Reproduce the following records exactly from the line containing "Click the Moon crescent at 23:05" onward, ending with the last line and including it.

====== Records for the exercise

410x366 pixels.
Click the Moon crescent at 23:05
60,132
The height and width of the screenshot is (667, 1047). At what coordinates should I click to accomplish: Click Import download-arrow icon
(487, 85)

============

#### Response for this exercise:
Click the Moon crescent at 23:05
60,132
The height and width of the screenshot is (667, 1047). At what coordinates should I click to accomplish: Click Import download-arrow icon
(487, 85)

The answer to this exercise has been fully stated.